SALT LAKE CITY 14 augustus 2009 (...) Het wordt een andere eeuw
dan de voorgaande. In sommige opzichten beter, in andere opzichten
naar mijn mening veel moeilijker voor jullie en je kinderen. Maar
één ding is onontkoombaar: het wordt jullie eeuw, waarin je de kans
krijgt om iets na te laten, hetzij goed of anderszins. Jullie
zullen proberen invloed uit te oefenen op andere mensen, en anderen
op jullie. Ofwel geef je je kernwaarden uit het herstelde evangelie
van Jezus Christus door en bevorder je ze, ofwel laat je je waarden
voor jou en je nageslacht bepalen door anderen. In de toekomst zal
communicatie blijven veranderen, door het internet en door nieuwe
mediatechnieken. Jouw wereld van cyberspace — vol mobiele telefoons
met videoweergave en iTunes, sociale netwerken zoals Facebook,
sms-berichten, blogs, handpalmcomputers en podcasts — is nog maar
het begin van wat er voor je in het verschiet ligt door de
voortschrijdende techniek. Daardoor wens ik dat ik twintig jaar
later was geboren zodat ik uit kon vissen hoe mijn iPhone werkt als
die zich niet gedraagt, en dat gebeurt nogal eens. We zijn
verwikkeld in een titanenstrijd, mijn jonge broeders en zusters.

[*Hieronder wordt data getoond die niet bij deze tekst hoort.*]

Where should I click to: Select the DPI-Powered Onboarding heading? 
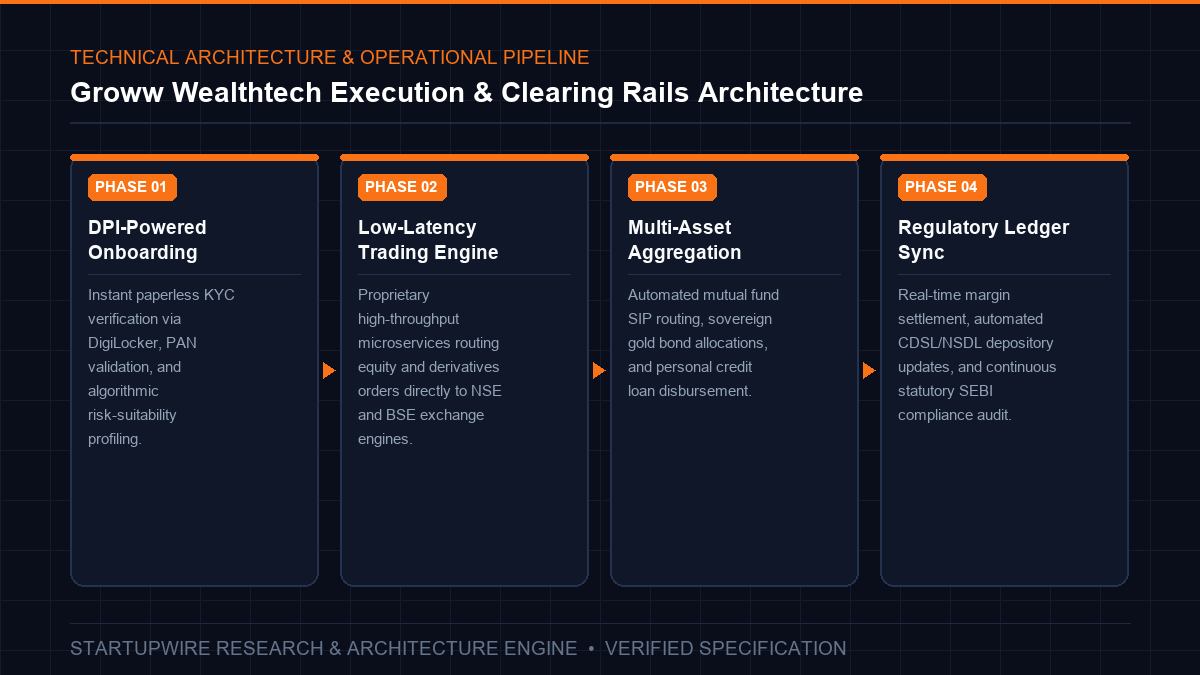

Dat is vanaf het begin van de geschiedenis van de mensheid altijd
zo geweest. Goed en kwaad zijn er altijd geweest, en daarmee ook
het recht om ertussen te kiezen. Gedurend de tijd die ik vandaag
met jullie kan doorbrengen, wil ik wat zeggen over pal staan voor
de waarheid. Ik zag onlangs de uitslag van een onderzoek naar de
vraag hoe mensen leden van de kerk zien. Ik ben al heel lang
geïnteresseerd in dit onderwerp, want ik heb in mijn kerktaken wat
te maken gehad met zendingswerk. Weten hoe andere mensen ons zien
is belangrijk om te weten hoe we onszelf het beste kunnen
verklaren. En in de uitslag van dit onderzoek stond een
interessante opmerking. Er werd in gesteld dat leden van onze kerk
soms erg defensief overkomen bij mensen die geen lid zijn van de
kerk. Eén persoon die de vragen beantwoord had, ging zelfs zo ver
om te zeggen dat als mormonen hun overtuiging uiteenzetten, ze dat
doen in termen die suggereren dat ze kritiek verwachten. Het was
niet de eerste keer dat ik een dergelijke opmerking hoorde. Maar
hoe langer ik erover nadacht, hoe meer ik het begreep. Als we niet
oppassen, kunnen we in onze communicatie met andere mensen
enigszins defensief overkomen. Ik denk dat ik enkele redenen
daarvoor wel kan begrijpen. Vanaf het moment dat Joseph Smith in
1820 het (...) bos uitliep, zijn er altijd negatieve reacties op
onze boodschap geweest, sommige zelfs vijandig. Joseph vertelt ons
in zijn eigen woorden dat zijn eerste poging om iemand buiten zijn
familie te vertellen wat hij had gezien, geen prettige ervaring
was. De protestantse predikant die hij erover vertelde, zei tegen
hem dat het ‘van de duivel’ was en dat visioenen en openbaringen
niet meer bestonden. Als Joseph dat al erg vond, kwam dat doordat
hij nog niet had ingezien hoe meedogenloos de tegenstander zijn
kracht aanwendt. Hoe meer de kerk groeide, hoe meer zij
vijandigheid leek aan te trekken. Het kleine groepje getrouwe leden
werd van de ene naar de andere plaats verdreven. Het moet Joseph
wel hebben toegeschenen dat het niet veel erger kon dan het
verschrikkelijke lijden in de gevangenis te Liberty, in dezelfde
periode waarin de gouverneur van Missouri het uitroeiingsbevel voor
leden van de kerk uitvaardigde. Maar uiteraard werd het erger, en
Joseph en Hyrum gaven hun leven voor hun werk, getuigenis en
geloof. (...) Dat is nu allemaal een onuitwisbaar deel van de
geschiedenis. (...) De verhalen inspireren en motiveren ons, en zo
hoort het ook. En ik hoop en bid dat wij in onze relatief
gemakkelijke situatie nooit die resolute, getrouwe heiligen der
laatste dagen zullen vergeten, noch de lessen die we van ze kunnen
leren. Maar we leven niet in 1830 en we zijn niet meer met zijn
zessen. Is het mogelijk dat de defensieve houding die anderen soms
in ons zien een teken is dat we nog steeds verwachten behandeld te
worden als een minderheid waar men een hekel aan heeft, een
minderheid die gedwongen wordt naar het westen te vluchten?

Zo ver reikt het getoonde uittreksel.